---------- Supplied records ----------

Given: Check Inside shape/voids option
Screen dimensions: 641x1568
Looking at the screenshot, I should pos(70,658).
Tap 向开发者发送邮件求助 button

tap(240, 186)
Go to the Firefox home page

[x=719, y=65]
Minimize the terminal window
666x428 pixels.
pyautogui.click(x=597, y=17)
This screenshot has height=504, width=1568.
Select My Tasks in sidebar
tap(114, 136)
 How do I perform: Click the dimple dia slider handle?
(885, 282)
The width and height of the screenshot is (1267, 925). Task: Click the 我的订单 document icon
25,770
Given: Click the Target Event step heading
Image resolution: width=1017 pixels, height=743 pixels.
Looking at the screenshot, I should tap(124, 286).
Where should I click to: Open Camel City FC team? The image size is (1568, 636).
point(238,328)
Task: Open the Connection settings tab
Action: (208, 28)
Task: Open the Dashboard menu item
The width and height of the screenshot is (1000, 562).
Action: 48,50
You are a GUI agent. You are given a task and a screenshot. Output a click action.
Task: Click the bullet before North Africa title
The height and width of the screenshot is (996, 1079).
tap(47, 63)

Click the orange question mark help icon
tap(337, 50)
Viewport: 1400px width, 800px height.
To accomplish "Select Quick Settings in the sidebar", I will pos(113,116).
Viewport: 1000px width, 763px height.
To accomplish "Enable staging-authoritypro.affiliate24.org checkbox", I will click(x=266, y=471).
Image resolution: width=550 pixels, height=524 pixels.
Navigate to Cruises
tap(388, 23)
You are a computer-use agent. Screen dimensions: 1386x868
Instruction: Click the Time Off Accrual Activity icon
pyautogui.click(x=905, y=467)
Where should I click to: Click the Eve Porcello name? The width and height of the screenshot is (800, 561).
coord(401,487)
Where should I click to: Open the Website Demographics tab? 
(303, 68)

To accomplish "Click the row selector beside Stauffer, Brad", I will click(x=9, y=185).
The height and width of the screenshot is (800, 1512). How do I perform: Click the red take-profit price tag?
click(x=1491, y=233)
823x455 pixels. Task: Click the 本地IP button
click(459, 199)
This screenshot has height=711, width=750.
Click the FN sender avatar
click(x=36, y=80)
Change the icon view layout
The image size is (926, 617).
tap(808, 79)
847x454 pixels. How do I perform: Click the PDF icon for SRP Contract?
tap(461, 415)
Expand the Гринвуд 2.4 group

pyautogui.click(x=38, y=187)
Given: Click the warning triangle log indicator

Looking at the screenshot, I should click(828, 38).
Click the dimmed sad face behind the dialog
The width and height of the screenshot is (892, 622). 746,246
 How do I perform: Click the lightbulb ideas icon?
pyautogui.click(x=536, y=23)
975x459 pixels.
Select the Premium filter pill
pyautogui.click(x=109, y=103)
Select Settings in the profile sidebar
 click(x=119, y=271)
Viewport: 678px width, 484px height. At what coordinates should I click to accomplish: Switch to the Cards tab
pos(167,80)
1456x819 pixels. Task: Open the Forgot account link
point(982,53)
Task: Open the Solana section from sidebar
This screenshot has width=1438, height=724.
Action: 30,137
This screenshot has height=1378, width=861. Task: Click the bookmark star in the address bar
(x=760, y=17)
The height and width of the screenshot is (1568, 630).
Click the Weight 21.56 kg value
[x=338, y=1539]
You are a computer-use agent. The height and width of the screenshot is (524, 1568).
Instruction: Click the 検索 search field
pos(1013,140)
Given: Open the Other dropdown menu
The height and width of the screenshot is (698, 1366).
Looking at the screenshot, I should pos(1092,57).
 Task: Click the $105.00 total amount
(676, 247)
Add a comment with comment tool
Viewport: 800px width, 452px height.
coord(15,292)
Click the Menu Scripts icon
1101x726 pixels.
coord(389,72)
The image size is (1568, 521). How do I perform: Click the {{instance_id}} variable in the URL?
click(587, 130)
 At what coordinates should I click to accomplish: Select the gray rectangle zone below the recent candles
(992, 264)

----------

Look above for the line with "Viewport: 678px width, 484px"; retype exactly that line, every line after it up to the line with "Task: Open the Solana section from sidebar", and that line too, nothing else.

Viewport: 678px width, 484px height. At what coordinates should I click to accomplish: Switch to the Cards tab
pos(167,80)
1456x819 pixels. Task: Open the Forgot account link
point(982,53)
Task: Open the Solana section from sidebar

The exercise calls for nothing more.